TASK MATERIAL: Begin
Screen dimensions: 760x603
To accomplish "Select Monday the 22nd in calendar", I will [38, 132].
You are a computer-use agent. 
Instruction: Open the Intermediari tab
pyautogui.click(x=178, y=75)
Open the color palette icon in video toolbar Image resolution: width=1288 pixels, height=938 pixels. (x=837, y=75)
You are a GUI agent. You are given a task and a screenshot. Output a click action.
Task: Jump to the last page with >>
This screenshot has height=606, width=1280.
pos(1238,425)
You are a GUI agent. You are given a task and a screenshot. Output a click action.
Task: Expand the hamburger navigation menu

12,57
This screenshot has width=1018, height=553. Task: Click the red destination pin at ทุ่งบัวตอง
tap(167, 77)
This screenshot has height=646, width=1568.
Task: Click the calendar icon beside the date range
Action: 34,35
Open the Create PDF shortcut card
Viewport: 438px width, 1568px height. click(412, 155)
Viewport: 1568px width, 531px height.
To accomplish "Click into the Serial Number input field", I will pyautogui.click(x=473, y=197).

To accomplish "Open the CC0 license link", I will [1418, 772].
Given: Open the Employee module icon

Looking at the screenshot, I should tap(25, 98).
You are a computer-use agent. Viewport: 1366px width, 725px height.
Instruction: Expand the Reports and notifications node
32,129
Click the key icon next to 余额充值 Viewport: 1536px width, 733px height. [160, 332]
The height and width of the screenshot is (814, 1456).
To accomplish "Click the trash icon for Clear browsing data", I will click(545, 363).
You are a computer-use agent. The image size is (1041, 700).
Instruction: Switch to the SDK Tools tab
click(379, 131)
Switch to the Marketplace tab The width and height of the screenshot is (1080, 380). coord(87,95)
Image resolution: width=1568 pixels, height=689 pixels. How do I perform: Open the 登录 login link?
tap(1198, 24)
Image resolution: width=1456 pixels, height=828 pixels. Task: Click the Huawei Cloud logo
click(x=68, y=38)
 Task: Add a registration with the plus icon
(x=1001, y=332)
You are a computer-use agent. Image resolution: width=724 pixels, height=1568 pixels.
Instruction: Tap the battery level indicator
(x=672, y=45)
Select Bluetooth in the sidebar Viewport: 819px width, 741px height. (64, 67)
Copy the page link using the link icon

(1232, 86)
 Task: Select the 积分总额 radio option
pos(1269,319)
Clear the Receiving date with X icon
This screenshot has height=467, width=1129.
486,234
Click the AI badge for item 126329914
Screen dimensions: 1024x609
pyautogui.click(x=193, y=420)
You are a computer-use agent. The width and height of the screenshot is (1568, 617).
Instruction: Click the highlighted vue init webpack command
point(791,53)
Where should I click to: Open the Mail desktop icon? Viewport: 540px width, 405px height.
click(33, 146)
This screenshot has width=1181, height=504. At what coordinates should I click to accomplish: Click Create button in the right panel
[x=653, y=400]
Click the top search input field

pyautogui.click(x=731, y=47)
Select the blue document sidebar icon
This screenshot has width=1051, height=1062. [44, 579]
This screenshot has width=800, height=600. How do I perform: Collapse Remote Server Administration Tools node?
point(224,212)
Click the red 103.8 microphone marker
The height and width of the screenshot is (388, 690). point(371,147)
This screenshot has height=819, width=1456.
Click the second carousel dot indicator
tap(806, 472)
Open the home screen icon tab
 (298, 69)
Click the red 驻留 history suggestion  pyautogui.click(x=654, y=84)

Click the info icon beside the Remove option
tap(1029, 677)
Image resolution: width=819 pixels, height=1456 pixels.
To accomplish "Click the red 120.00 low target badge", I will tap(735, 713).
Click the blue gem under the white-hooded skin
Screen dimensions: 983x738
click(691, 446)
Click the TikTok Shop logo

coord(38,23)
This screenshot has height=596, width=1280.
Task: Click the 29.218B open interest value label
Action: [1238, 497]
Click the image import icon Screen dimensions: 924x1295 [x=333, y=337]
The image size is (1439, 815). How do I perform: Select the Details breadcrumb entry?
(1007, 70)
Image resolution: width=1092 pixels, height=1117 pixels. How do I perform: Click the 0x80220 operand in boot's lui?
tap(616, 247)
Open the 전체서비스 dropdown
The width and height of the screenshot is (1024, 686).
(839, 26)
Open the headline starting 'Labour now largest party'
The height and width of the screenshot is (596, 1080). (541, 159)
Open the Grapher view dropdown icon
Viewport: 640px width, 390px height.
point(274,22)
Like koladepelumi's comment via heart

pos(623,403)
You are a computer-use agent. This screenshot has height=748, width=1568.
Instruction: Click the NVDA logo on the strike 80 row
TASK MATERIAL: End
— TASK OBJECTIVE —
Could you repeat exactly the lines in the listing above from the one with "This screenshot has height=467, width=1129." down to the one with "Open the 전체서비스 dropdown"? Include both of those lines.

— RESPONSE AREA —
This screenshot has height=467, width=1129.
486,234
Click the AI badge for item 126329914
Screen dimensions: 1024x609
pyautogui.click(x=193, y=420)
You are a computer-use agent. The width and height of the screenshot is (1568, 617).
Instruction: Click the highlighted vue init webpack command
point(791,53)
Where should I click to: Open the Mail desktop icon? Viewport: 540px width, 405px height.
click(33, 146)
This screenshot has width=1181, height=504. At what coordinates should I click to accomplish: Click Create button in the right panel
[x=653, y=400]
Click the top search input field

pyautogui.click(x=731, y=47)
Select the blue document sidebar icon
This screenshot has width=1051, height=1062. [44, 579]
This screenshot has width=800, height=600. How do I perform: Collapse Remote Server Administration Tools node?
point(224,212)
Click the red 103.8 microphone marker
The height and width of the screenshot is (388, 690). point(371,147)
This screenshot has height=819, width=1456.
Click the second carousel dot indicator
tap(806, 472)
Open the home screen icon tab
 (298, 69)
Click the red 驻留 history suggestion  pyautogui.click(x=654, y=84)

Click the info icon beside the Remove option
tap(1029, 677)
Image resolution: width=819 pixels, height=1456 pixels.
To accomplish "Click the red 120.00 low target badge", I will tap(735, 713).
Click the blue gem under the white-hooded skin
Screen dimensions: 983x738
click(691, 446)
Click the TikTok Shop logo

coord(38,23)
This screenshot has height=596, width=1280.
Task: Click the 29.218B open interest value label
Action: [1238, 497]
Click the image import icon Screen dimensions: 924x1295 [x=333, y=337]
The image size is (1439, 815). How do I perform: Select the Details breadcrumb entry?
(1007, 70)
Image resolution: width=1092 pixels, height=1117 pixels. How do I perform: Click the 0x80220 operand in boot's lui?
tap(616, 247)
Open the 전체서비스 dropdown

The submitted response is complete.